After changing firewall secrets, restart TrustGate to pick up the new values:
kubectl rollout restart deployment/trustgate-control-plane -n neuraltrust
kubectl rollout restart deployment/trustgate-data-plane -n neuraltrust
kubectl rollout restart deployment/trustgate-actions -n neuraltrust
Per-worker overrides
workerDefaults applies to every worker. To override a single worker (e.g. give toxicity more memory), set values under workers.<name>:
neuraltrust-firewall:
firewall:
enabled: true
workerDefaults:
resources:
requests:
memory: 2Gi
cpu: 500m
limits:
memory: 4Gi
workers:
toxicity:
resources:
requests:
memory: 4Gi
limits:
memory: 8Gi
response-jailbreak:
replicaCount: 2
The keys under workers.* mirror those available under workerDefaults, including image, resources, nodeSelector, tolerations, and hostIPC.
OpenShift notes
GPU workers on OpenShift typically need a permissive SCC for hostIPC: true and a node pool taint that matches your MachineSet:
neuraltrust-firewall:
firewall:
enabled: true
workerDefaults:
image:
repository: "europe-west1-docker.pkg.dev/.../firewall-gpu"
nodeSelector:
nvidia.com/gpu.present: "true"
tolerations:
- key: "nvidia.com/gpu"
operator: "Exists"
effect: "NoSchedule"
resources:
limits:
nvidia.com/gpu: "1"
hostIPC: true
If pods fail with SCC errors, see OpenShift › SCC.
Verification
# Gateway pod
kubectl get pods -n neuraltrust -l app.kubernetes.io/name=firewall,app.kubernetes.io/component=gateway
# Worker pods
kubectl get pods -n neuraltrust -l app.kubernetes.io/name=firewall,app.kubernetes.io/component=worker-toxicity
kubectl get pods -n neuraltrust -l app.kubernetes.io/name=firewall,app.kubernetes.io/component=worker-toolguard
kubectl get pods -n neuraltrust -l app.kubernetes.io/name=firewall,app.kubernetes.io/component=worker-prompt-jailbreak
kubectl get pods -n neuraltrust -l app.kubernetes.io/name=firewall,app.kubernetes.io/component=worker-prompt-moderation
kubectl get pods -n neuraltrust -l app.kubernetes.io/name=firewall,app.kubernetes.io/component=worker-response-jailbreak
# Internal health check (port-forward then curl)
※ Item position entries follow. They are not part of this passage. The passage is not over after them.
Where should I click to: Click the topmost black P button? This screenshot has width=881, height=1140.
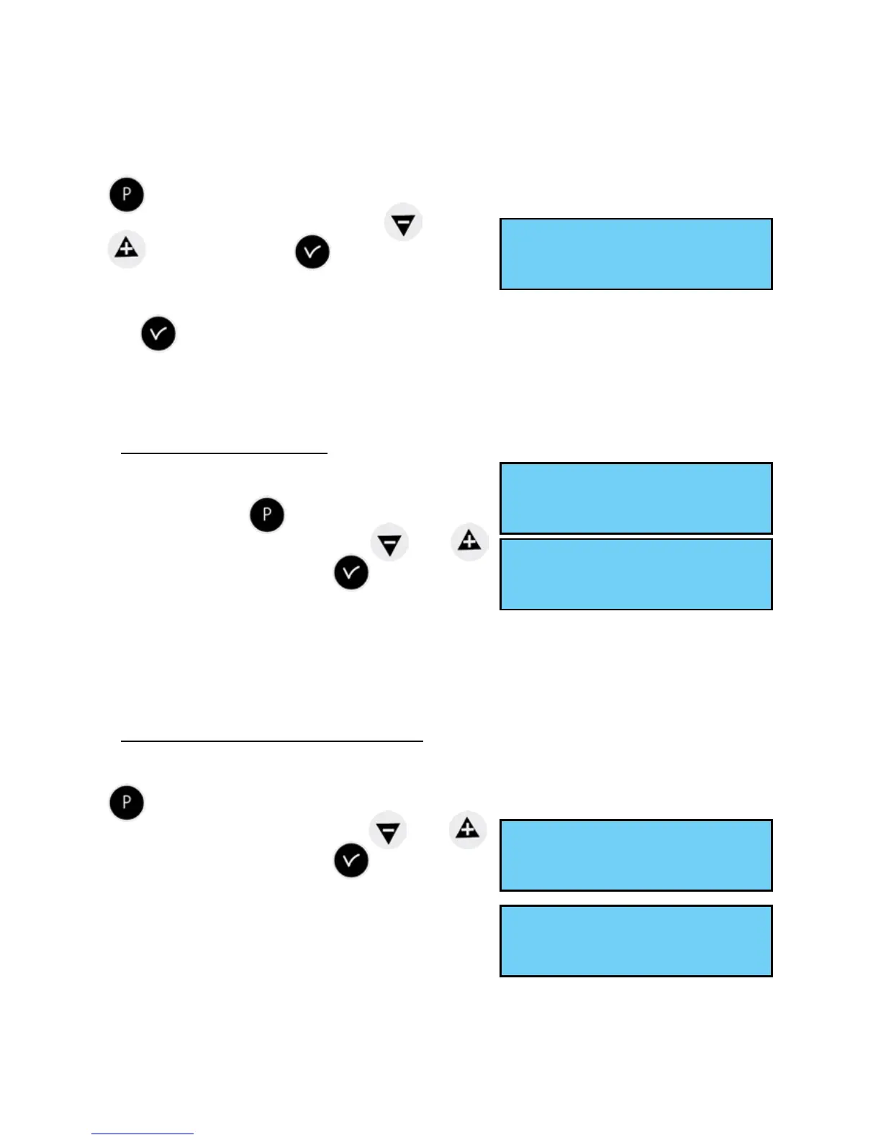[127, 195]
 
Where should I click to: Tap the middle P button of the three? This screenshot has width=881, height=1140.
[267, 515]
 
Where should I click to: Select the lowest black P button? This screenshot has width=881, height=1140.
[127, 802]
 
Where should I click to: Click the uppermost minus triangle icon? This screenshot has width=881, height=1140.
[403, 223]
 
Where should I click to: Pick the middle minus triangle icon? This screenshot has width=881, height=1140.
[389, 543]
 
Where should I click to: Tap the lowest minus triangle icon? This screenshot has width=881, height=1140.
[388, 831]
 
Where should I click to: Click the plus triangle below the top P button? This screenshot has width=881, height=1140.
[127, 249]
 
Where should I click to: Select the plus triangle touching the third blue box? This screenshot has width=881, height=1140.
[469, 541]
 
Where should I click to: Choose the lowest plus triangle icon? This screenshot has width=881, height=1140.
[468, 829]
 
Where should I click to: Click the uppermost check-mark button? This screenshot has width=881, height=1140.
[312, 252]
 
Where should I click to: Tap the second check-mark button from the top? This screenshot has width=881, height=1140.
[158, 334]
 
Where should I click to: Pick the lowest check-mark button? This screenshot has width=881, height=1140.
[351, 861]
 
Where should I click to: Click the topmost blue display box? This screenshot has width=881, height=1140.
[636, 254]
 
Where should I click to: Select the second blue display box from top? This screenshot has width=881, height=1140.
[636, 498]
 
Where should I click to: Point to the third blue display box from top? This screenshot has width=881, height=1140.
[636, 574]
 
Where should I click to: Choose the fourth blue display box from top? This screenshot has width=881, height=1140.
[636, 855]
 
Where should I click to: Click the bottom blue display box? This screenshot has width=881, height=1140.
[636, 941]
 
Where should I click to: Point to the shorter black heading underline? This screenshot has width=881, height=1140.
[224, 453]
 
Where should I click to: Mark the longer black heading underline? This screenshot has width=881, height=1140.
[271, 741]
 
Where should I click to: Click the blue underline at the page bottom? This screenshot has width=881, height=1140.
[143, 1134]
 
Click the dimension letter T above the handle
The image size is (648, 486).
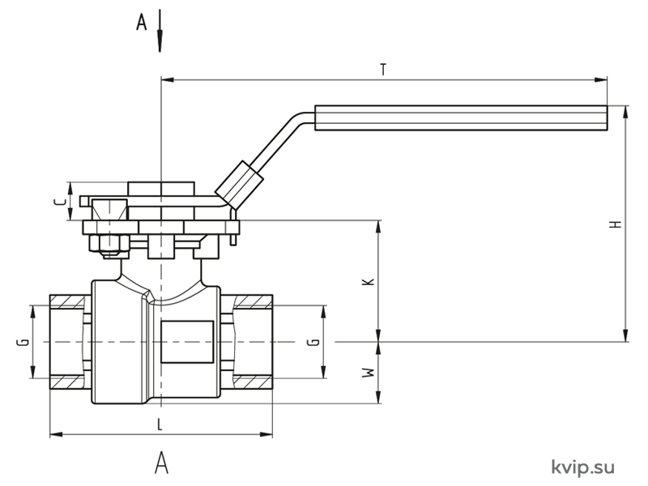[x=384, y=70]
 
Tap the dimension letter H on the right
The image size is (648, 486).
[x=616, y=224]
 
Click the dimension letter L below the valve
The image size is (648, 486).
[x=160, y=424]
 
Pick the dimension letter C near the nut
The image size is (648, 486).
[x=60, y=202]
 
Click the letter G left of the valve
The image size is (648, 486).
[x=25, y=342]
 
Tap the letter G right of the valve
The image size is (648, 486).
[x=314, y=342]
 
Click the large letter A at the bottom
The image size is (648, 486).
[x=161, y=463]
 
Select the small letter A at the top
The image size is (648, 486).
[x=141, y=23]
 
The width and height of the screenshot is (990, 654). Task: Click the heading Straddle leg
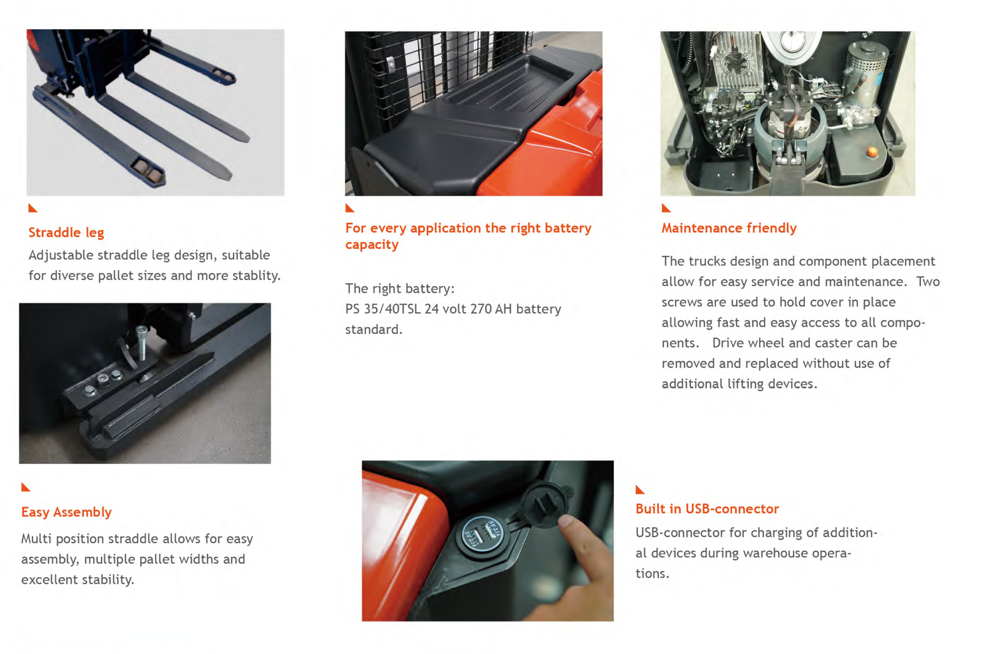(x=66, y=233)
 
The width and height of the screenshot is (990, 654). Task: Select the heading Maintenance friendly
(x=729, y=228)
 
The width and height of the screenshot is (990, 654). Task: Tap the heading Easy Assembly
(x=66, y=512)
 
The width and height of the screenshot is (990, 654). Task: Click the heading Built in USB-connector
(x=707, y=509)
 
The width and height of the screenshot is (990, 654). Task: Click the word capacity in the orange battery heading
(x=372, y=245)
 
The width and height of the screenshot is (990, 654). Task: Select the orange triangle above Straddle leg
(x=33, y=208)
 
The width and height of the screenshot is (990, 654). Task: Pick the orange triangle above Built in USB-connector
(x=640, y=489)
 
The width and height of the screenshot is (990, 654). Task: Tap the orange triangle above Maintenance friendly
(x=666, y=208)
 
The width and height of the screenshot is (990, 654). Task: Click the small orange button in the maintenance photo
(x=873, y=152)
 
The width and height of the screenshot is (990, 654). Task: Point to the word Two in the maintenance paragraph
(x=928, y=281)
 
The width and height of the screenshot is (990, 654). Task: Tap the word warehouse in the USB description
(x=776, y=553)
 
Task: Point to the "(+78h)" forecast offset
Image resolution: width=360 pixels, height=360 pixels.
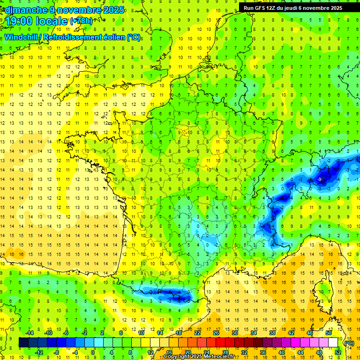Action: coord(81,21)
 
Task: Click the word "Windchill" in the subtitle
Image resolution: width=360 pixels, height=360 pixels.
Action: coord(23,37)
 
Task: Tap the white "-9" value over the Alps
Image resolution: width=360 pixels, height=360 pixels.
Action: coord(319,180)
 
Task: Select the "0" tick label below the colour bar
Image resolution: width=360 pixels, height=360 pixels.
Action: coord(93,352)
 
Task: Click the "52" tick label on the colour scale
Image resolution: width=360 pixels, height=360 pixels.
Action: coord(338,352)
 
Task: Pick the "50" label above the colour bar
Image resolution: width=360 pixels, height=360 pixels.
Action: coord(329,332)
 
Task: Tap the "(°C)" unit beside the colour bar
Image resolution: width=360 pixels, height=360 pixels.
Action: coord(349,343)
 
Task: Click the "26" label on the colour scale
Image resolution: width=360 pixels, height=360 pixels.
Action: coord(216,332)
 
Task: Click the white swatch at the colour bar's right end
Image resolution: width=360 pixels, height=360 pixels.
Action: coord(333,343)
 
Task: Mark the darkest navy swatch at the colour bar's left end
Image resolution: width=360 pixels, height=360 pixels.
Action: coord(23,343)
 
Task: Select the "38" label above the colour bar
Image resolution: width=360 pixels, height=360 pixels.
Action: coord(272,332)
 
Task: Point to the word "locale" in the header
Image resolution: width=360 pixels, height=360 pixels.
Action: coord(52,21)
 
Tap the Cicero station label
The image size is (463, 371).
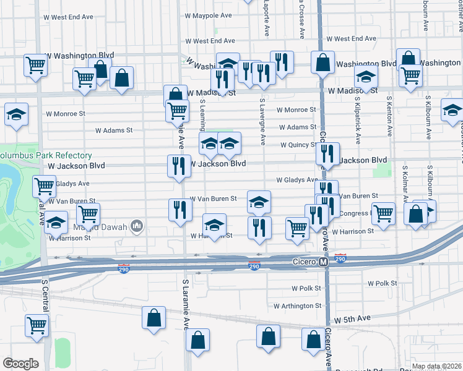click(x=305, y=263)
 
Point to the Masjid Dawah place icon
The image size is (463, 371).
click(x=136, y=228)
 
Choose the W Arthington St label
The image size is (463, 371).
click(x=297, y=305)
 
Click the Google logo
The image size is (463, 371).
click(x=20, y=364)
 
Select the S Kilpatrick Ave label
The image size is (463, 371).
click(x=357, y=117)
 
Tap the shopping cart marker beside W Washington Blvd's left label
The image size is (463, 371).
click(x=36, y=64)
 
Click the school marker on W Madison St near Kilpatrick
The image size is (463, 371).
click(x=366, y=77)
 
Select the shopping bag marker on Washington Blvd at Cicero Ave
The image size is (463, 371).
click(x=322, y=62)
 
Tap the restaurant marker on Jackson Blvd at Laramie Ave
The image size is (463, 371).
click(x=178, y=165)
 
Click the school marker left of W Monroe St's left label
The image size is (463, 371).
click(x=16, y=114)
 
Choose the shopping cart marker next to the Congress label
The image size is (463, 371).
click(x=384, y=213)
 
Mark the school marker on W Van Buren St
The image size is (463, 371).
click(x=259, y=201)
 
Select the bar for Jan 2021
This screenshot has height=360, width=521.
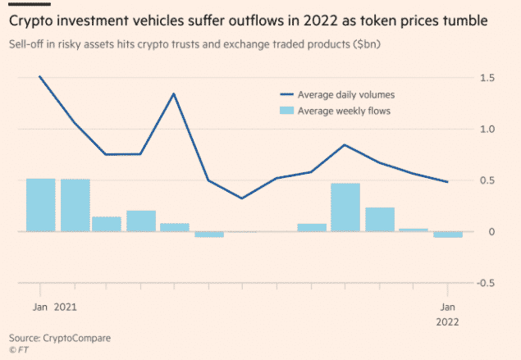click(40, 205)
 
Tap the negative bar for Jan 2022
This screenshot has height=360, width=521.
click(447, 235)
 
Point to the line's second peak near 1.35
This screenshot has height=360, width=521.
click(174, 93)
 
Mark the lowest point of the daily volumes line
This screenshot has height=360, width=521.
click(241, 198)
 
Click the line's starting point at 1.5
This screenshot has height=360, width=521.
click(39, 76)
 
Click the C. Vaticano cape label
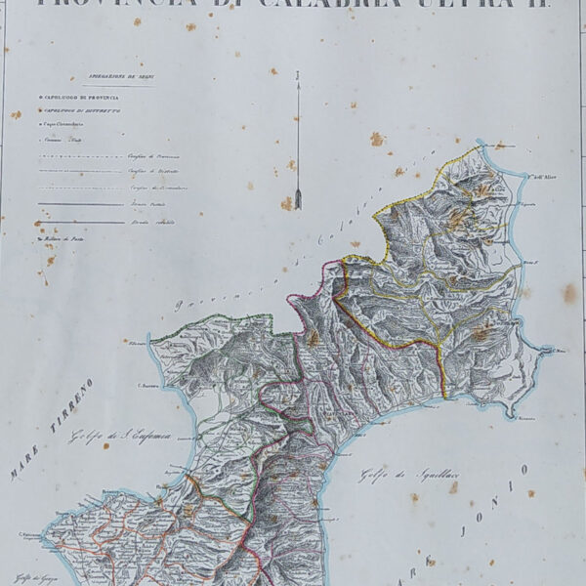tap(33, 534)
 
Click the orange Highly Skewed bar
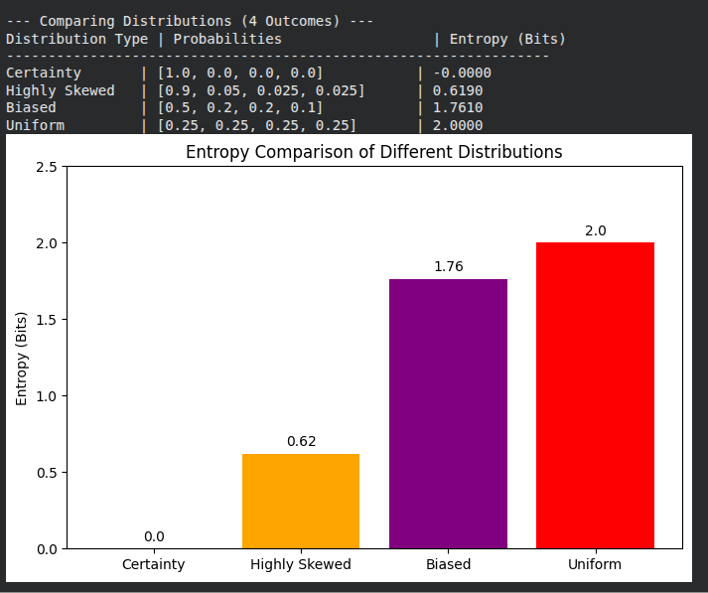click(301, 501)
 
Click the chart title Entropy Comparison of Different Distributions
click(374, 152)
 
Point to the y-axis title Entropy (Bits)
click(21, 358)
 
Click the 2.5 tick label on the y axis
click(46, 167)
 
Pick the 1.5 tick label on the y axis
click(46, 320)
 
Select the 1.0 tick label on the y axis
click(46, 396)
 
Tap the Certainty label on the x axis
click(153, 564)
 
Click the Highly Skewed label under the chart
click(301, 564)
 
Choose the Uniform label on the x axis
click(595, 564)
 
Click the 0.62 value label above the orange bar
click(301, 441)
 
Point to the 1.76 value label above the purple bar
click(448, 266)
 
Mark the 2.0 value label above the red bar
click(595, 229)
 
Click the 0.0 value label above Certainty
click(154, 536)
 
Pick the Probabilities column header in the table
click(227, 39)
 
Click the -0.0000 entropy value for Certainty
click(463, 73)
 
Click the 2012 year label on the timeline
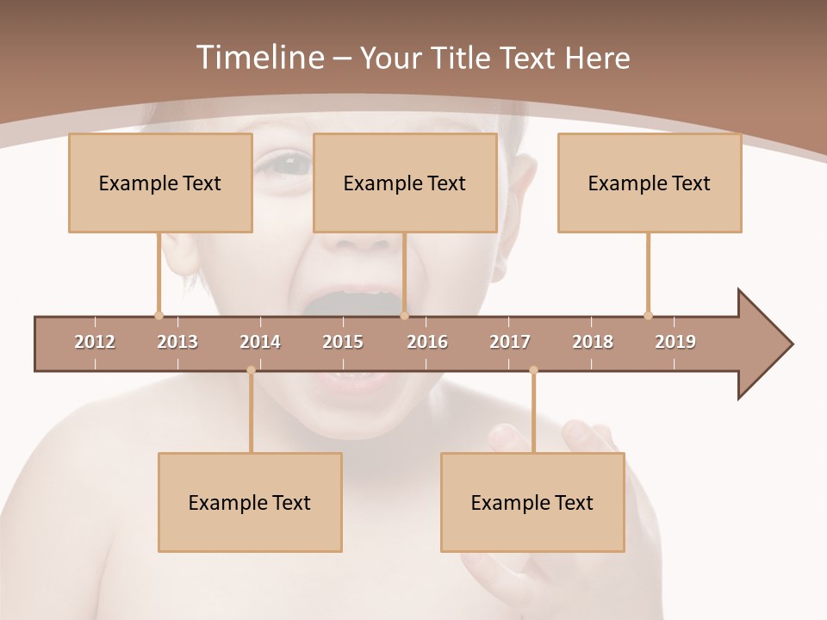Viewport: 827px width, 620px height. point(95,342)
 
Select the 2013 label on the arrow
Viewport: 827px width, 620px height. point(177,342)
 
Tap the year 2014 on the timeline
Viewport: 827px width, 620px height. point(260,342)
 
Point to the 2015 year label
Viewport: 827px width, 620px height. point(343,342)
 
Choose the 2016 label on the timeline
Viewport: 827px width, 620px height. point(427,342)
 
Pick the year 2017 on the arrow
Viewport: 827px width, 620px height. point(510,342)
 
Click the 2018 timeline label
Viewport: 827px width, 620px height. point(593,342)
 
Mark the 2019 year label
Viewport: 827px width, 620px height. point(675,342)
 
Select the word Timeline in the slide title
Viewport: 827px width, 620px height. point(258,58)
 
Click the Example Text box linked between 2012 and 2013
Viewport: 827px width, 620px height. point(160,183)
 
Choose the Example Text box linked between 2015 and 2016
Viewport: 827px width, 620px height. point(405,183)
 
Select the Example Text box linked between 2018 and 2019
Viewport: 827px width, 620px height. point(650,183)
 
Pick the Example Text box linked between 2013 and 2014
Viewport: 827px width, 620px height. point(250,502)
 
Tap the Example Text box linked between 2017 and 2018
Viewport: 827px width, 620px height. point(532,502)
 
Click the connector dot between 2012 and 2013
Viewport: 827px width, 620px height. point(159,315)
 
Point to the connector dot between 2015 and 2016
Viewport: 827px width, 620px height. point(404,315)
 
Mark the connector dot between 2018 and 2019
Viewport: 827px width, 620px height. point(648,315)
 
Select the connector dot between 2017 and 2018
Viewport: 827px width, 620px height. point(533,370)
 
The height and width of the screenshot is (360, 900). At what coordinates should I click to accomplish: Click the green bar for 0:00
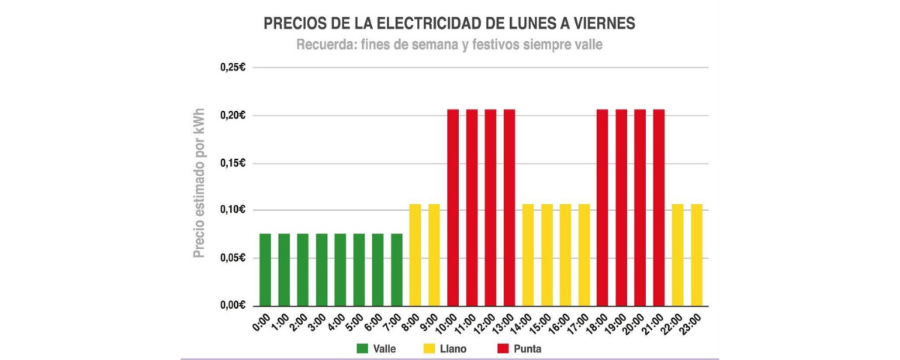[x=266, y=270]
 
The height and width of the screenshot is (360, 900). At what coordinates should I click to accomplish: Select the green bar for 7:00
[x=397, y=270]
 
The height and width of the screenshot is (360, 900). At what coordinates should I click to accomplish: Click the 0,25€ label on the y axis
[x=233, y=68]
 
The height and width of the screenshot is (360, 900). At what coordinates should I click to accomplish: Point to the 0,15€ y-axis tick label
[x=233, y=163]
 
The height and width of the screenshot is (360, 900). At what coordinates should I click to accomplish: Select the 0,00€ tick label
[x=233, y=305]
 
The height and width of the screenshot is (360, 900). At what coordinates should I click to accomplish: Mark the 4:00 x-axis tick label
[x=335, y=324]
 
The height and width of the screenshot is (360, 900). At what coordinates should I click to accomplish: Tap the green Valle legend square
[x=362, y=349]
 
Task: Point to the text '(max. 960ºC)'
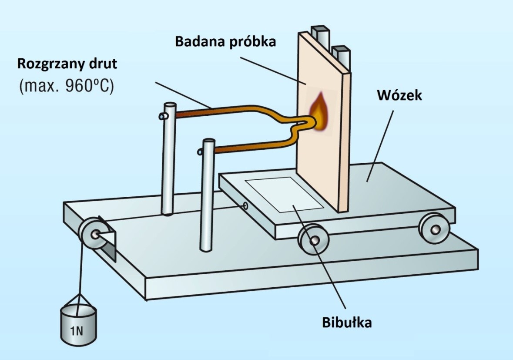[x=66, y=86]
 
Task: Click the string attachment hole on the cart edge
[x=245, y=205]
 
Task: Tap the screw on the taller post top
[x=163, y=116]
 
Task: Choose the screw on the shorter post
[x=200, y=152]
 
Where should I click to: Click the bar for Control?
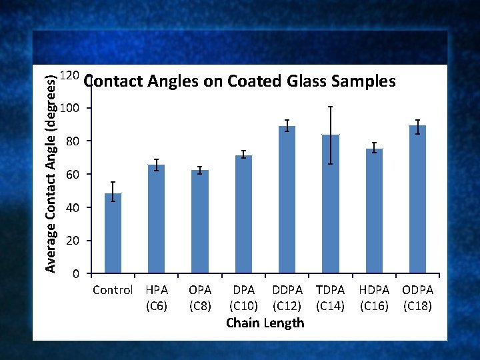pos(113,233)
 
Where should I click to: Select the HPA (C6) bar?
pos(157,219)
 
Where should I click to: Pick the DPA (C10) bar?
pos(244,214)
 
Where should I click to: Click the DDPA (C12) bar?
pos(287,200)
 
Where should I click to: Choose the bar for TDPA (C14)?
pos(331,204)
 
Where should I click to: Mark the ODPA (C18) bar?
pos(418,199)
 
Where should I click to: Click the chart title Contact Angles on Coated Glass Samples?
pos(240,81)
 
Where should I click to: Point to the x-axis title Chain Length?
pos(265,323)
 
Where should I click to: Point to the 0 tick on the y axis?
pos(77,274)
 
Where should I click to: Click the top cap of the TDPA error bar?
pos(331,107)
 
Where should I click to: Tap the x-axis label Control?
pos(113,291)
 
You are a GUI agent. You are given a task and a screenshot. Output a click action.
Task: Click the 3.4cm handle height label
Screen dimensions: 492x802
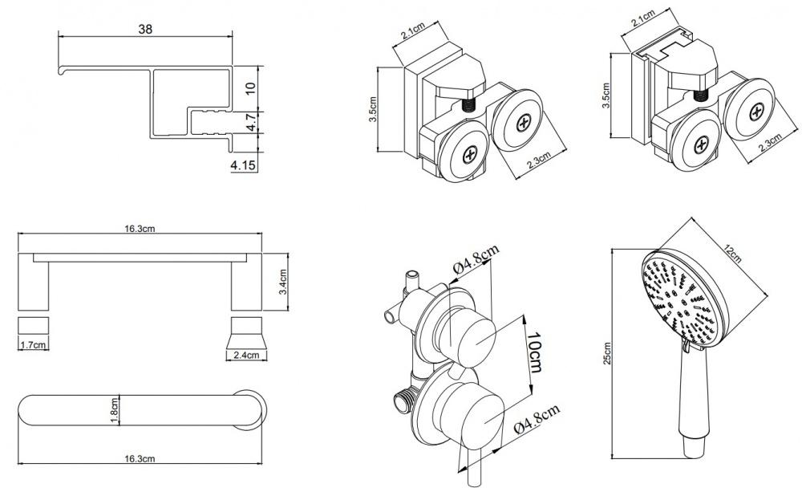click(x=282, y=282)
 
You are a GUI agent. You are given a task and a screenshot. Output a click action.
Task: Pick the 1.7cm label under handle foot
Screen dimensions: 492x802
click(x=32, y=345)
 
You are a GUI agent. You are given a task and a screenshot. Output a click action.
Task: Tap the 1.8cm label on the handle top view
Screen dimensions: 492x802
click(x=115, y=412)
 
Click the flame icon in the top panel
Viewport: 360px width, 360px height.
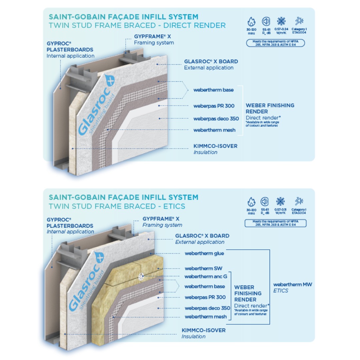click(251, 22)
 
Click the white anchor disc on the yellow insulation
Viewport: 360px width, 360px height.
click(141, 276)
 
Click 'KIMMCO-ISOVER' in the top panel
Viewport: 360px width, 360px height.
click(215, 146)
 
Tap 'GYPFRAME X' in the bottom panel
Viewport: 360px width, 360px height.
click(161, 219)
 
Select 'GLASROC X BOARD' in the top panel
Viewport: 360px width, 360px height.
click(211, 62)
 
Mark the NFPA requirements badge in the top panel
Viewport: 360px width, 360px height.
click(275, 43)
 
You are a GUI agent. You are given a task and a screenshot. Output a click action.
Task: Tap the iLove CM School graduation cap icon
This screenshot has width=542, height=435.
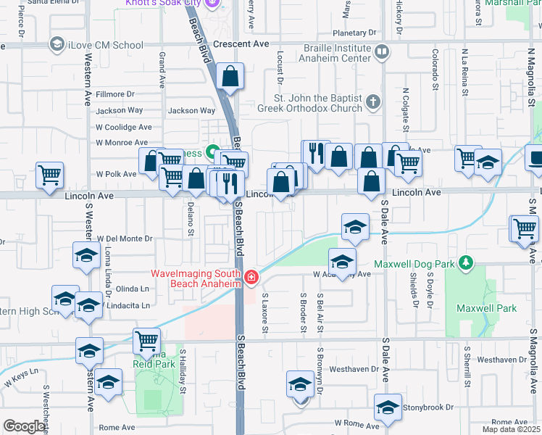(56, 45)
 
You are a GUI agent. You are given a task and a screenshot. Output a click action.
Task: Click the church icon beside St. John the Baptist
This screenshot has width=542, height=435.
(373, 102)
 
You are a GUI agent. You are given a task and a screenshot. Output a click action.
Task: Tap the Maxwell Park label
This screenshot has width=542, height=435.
(487, 308)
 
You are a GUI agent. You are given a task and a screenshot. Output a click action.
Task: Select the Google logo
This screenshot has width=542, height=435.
(25, 426)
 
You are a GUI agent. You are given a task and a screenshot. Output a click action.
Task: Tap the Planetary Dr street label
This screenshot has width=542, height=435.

kubectl port-forward -n neuraltrust svc/firewall-gateway 8000:8000
curl http://localhost:8000/health
Troubleshooting
Gateway can’t reach a worker
kubectl logs -n neuraltrust -l app.kubernetes.io/name=firewall,app.kubernetes.io/component=gateway
kubectl get svc -n neuraltrust | grep firewall
Check that the worker Service exists and matches the gateway’s expected name (firewall-worker-<name>).
GPU worker stuck pending
kubectl describe pod -n neuraltrust <worker-pod>
Common causes:
- No node has the requested
nodeSelector label — check kubectl get nodes --show-labels.
- Required toleration missing — confirm the GPU taint key matches.
- Cluster is out of GPU capacity — scale up the GPU node pool.
CUDA MPS errors
If you see CUDA MPS errors at startup, ensure both cudaMpsActiveThreadPercentage and cudaMpsPinnedDeviceMemLimit are set, or remove both. Setting only one causes the worker to start without a usable MPS configuration.
TrustGate not calling the firewall
kubectl get secret trustgate-secrets -n neuraltrust -o jsonpath='{.data.NEURAL_TRUST_FIREWALL_URL}' | base64 -d
kubectl get secret trustgate-secrets -n neuraltrust -o jsonpath='{.data.NEURAL_TRUST_FIREWALL_SECRET_KEY}' | base64 -d
If either is empty, set them via trustgate.global.env.* and helm upgrade, then restart TrustGate deployments.